Add to that information the fact that we have a genetic mutation associated with increased risk of mental illness related to a particular type of excitotoxicity through a particular subtype of voltage-gated calcium ion channels. That means that we can take people with this gene and symptoms of the disease and study treatments based on a hypothesis of pathology that was never this clear before. It’s still a hypothesis, but there’s more data being generated along these lines every day. There’s even a fellow gene associated with bipolar disorder, ANK3, related to sodium channels.
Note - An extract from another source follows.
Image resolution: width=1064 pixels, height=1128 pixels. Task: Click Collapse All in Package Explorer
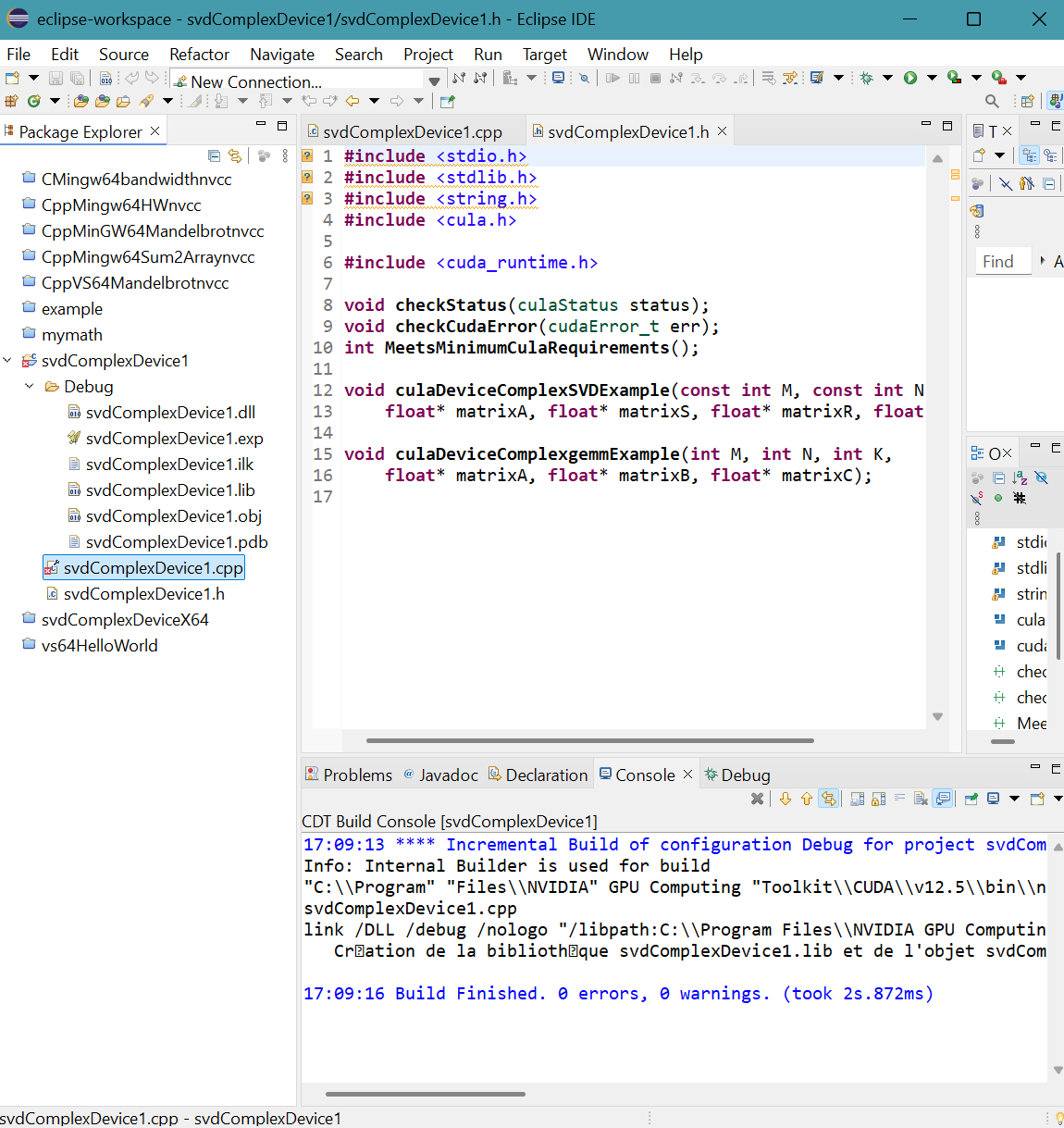(x=215, y=156)
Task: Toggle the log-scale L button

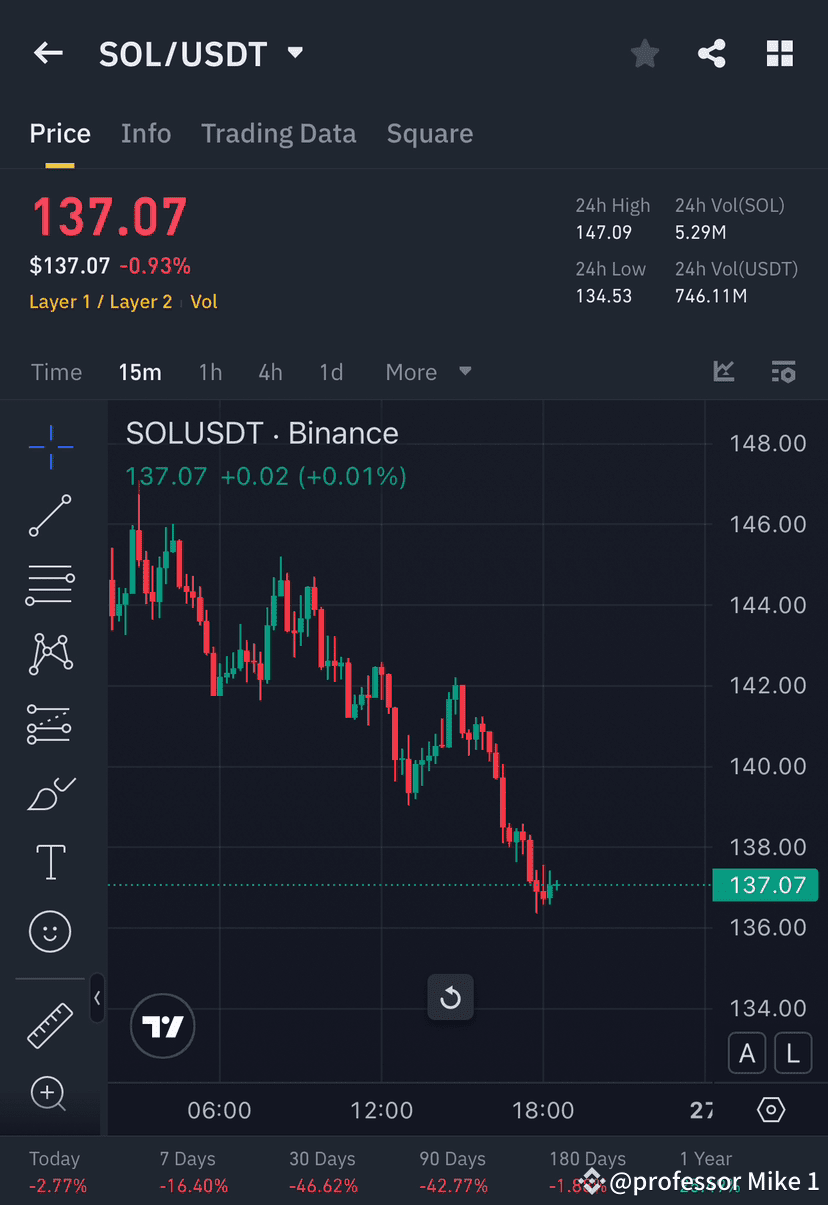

That kind of research and those kinds of questions can yield real, actionable answers fairly quickly. Multiple pathways of brain pathology can lead to similar symptoms (LSD and high fevers can both cause hallucinations, for example, but stopping them requires a different solution in each case). But by using genetic testing or other research methods, combined with pathological know-how and existing lines of treatment, we can learn to subdivide and better ask research and clinical questions rather than artfully educated-guessing our way to appropriate and useful treatment.

We don’t have the Rosetta Stone quite yet—we’re still doing our best with imperfect tools. But it’s time to really pay attention to the latest research, because the next stage of psychiatry is on its way.

*It's unclear if CACNA1C is expressed the same in the prefrontal cortex as it is in the cerebellum, for example, so we can’t just up and declare “mystery solved,” but it’s still a really cool finding.